OBJECTIVE With the availability of recombinant insulin-like growth factor-I (recIGF-I), it was possible to study whether this peptide could promote growth without noticeable side-effects in patients with growth hormone insensitivity syndrome (Laron syndrome). We report data obtained before and during 17 months treatment using recIGF-I, 40 μg/kg s.c. twice a day, in two Lebanese siblings.

PATIENTS The boy and the girl showed very short stature (-6.8 and −6.1 SDS), high GH (79 and 147 IU/I), low plasma IGF-I (0.12 and 0.18 U/ml) and undetectable GH-binding protein. Height velocities were 4.3 and 3.8 cm/year before treatment which started at 8.4 and 6.8 years of age, respectively.

RESULTS After 1–8 weeks of therapy, biological evidence of IGF-I effect was obtained from reduction in serum GH and increase in procollagen-I. During the first 6 months of treatment, height velocity increased to 7.8 and 8.4 cm/year without any clinical evidence of side-effects. Between 6 and 12 months, growth response decreased to 6.6 and 6.3 cm/year. Between 12 and 17 months, growth rate returned to pretreatment values. Changes in bone mineral density paralleled growth response and bone maturation increased by 1 5 and 2 0 years during the first 12 months of treatment. Daily assessment of blood sugar showed asymptomatic low values (< 2 8 mM/I) in 11/730 and 22/730 measurements in the boy and the girl, respectively.

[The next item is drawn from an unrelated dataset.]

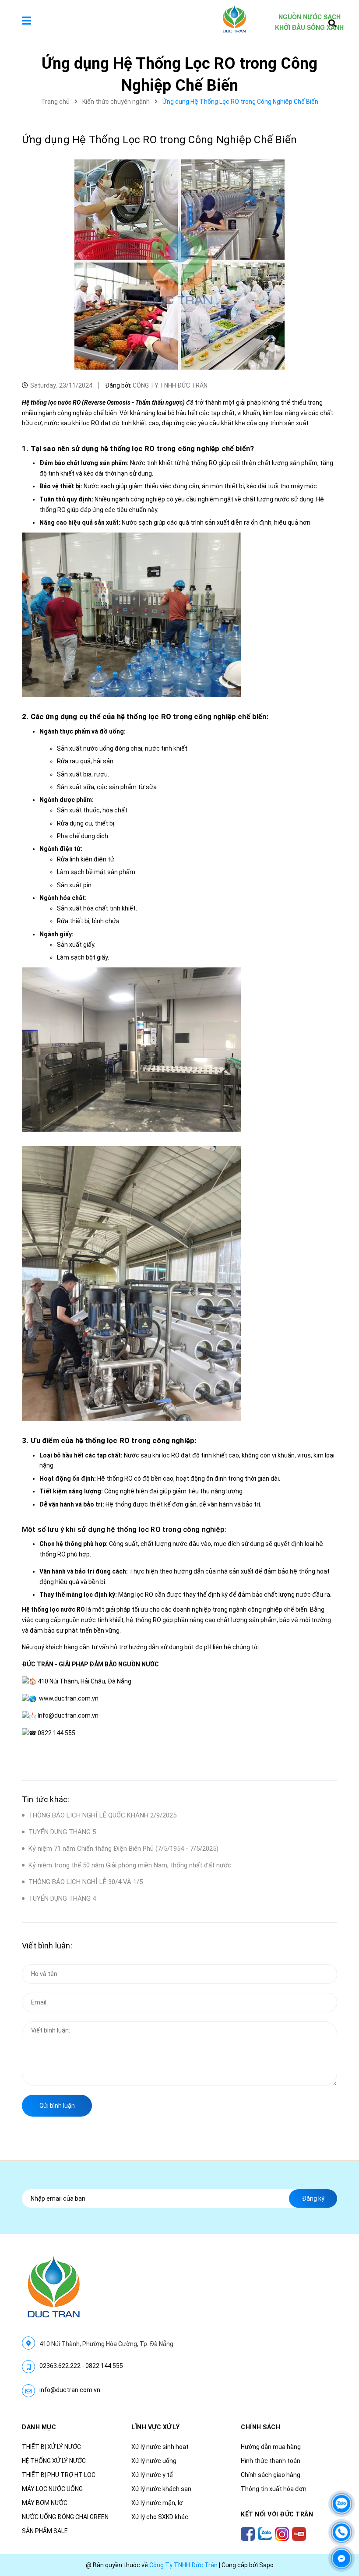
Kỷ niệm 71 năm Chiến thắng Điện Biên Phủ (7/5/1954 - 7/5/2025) (123, 1849)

CONCLUSIONS Treatment of two patients with growth hormone insensitivity syndrome using 40 μ g/kg of IGF-I twice a day resulted in increased linear bone growth and bone mineralization as well as increased bone maturation without remarkable adverse events. After 1 year of therapy, growth response could no longer be observed in these two patients.